Exercise requirements: Put the rows from the line with "Open the post title about Independence Day" through the end of the rows into a JSON list of strings, one string per line, skipping blank lines.

Dataset rows:
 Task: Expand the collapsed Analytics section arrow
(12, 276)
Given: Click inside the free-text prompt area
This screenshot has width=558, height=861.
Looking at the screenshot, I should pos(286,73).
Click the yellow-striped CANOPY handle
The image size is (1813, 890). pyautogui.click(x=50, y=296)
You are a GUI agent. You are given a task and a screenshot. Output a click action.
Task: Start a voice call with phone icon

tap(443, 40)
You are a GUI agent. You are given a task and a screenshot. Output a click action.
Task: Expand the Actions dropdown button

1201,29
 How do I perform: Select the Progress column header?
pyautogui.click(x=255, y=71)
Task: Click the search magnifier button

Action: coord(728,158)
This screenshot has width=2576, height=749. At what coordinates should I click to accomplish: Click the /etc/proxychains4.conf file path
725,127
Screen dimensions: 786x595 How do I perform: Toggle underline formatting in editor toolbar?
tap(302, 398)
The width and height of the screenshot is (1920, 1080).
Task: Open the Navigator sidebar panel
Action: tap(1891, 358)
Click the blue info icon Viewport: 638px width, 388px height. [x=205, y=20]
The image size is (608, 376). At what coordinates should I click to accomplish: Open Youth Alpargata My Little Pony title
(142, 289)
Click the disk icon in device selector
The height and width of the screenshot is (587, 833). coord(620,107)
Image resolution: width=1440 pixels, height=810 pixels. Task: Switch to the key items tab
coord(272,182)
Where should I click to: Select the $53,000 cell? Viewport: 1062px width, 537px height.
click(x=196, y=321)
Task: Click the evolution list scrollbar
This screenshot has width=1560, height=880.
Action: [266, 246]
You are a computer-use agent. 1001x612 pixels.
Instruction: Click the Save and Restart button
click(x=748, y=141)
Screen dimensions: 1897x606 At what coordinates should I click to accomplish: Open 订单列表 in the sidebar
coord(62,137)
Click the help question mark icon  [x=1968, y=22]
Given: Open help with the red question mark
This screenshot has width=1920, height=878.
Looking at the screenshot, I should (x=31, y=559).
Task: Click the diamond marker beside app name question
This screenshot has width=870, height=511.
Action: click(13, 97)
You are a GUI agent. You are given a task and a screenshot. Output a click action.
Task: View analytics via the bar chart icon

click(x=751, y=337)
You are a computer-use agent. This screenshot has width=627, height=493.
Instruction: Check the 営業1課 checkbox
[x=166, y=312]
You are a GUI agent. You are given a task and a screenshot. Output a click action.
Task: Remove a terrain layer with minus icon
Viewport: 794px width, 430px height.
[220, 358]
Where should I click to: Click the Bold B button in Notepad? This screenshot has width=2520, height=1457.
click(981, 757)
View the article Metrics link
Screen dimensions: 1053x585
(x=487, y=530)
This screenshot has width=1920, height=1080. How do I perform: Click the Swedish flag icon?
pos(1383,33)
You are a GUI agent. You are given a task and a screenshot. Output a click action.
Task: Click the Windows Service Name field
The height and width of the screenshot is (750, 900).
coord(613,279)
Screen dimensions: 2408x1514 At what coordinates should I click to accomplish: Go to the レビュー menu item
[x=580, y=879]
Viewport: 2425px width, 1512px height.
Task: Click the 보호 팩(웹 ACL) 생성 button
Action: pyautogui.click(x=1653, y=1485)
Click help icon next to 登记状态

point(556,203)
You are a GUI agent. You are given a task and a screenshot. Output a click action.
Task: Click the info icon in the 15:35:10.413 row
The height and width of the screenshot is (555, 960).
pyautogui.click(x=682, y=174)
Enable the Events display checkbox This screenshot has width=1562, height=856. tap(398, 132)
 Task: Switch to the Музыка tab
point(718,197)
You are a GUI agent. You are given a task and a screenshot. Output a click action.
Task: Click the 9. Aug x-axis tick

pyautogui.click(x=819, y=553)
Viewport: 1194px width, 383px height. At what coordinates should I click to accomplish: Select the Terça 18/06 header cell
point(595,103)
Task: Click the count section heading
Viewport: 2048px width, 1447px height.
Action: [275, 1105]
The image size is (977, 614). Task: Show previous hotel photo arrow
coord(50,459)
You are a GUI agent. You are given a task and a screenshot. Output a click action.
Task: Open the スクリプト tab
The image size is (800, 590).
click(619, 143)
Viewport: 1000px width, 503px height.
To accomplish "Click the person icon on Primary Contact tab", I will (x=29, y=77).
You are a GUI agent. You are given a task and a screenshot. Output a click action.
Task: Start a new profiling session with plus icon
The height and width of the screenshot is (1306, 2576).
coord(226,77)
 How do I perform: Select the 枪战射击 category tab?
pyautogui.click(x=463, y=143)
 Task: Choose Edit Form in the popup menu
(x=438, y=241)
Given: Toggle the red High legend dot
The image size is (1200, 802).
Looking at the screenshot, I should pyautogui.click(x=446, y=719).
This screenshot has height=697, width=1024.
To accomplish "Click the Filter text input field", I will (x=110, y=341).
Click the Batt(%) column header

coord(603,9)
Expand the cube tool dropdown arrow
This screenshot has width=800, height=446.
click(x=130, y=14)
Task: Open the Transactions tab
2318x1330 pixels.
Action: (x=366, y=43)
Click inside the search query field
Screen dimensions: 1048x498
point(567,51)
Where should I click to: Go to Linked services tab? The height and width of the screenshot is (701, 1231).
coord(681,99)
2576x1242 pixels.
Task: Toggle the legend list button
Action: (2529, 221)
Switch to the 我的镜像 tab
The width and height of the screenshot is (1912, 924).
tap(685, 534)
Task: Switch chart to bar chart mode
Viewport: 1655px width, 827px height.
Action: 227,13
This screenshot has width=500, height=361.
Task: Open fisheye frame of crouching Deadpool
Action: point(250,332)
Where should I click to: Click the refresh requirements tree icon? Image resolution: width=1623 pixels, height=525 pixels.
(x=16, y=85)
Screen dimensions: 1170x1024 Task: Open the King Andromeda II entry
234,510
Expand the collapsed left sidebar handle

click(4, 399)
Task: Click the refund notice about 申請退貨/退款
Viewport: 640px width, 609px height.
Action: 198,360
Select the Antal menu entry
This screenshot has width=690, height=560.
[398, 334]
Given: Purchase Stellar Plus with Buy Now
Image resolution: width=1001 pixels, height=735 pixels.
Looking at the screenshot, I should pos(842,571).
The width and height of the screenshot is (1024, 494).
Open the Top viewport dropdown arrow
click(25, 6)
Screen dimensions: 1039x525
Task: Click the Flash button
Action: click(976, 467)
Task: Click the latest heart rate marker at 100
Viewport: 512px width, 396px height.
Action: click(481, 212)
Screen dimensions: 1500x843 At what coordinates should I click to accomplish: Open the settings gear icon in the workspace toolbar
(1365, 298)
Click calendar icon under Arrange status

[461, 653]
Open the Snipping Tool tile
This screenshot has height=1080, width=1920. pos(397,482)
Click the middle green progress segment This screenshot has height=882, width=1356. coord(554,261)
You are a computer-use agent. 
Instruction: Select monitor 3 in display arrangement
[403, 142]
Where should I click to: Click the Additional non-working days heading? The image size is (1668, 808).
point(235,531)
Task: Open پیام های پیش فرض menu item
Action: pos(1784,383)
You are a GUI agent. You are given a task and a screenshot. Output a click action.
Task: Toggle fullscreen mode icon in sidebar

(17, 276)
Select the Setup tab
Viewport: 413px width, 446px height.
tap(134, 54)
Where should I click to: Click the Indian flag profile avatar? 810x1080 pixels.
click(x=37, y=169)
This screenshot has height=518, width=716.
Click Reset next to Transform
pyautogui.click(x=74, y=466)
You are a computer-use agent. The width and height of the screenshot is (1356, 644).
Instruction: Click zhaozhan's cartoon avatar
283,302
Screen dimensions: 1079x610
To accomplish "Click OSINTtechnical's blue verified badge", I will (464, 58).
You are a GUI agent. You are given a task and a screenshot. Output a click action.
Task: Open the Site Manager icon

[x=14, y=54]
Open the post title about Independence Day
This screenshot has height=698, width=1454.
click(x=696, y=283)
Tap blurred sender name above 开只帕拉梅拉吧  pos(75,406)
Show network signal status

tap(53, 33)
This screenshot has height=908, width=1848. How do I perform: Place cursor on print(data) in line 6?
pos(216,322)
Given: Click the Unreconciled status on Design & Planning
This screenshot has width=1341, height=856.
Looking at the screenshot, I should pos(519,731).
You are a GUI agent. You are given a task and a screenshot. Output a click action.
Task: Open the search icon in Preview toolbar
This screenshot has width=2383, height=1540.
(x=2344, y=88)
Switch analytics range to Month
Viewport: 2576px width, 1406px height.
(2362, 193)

The solution:
[
  "Open the post title about Independence Day",
  "This screenshot has height=698, width=1454.",
  "click(x=696, y=283)",
  "Tap blurred sender name above 开只帕拉梅拉吧  pos(75,406)",
  "Show network signal status",
  "tap(53, 33)",
  "This screenshot has height=908, width=1848. How do I perform: Place cursor on print(data) in line 6?",
  "pos(216,322)",
  "Given: Click the Unreconciled status on Design & Planning",
  "This screenshot has width=1341, height=856.",
  "Looking at the screenshot, I should pos(519,731).",
  "You are a GUI agent. You are given a task and a screenshot. Output a click action.",
  "Task: Open the search icon in Preview toolbar",
  "This screenshot has width=2383, height=1540.",
  "(x=2344, y=88)",
  "Switch analytics range to Month",
  "Viewport: 2576px width, 1406px height.",
  "(2362, 193)"
]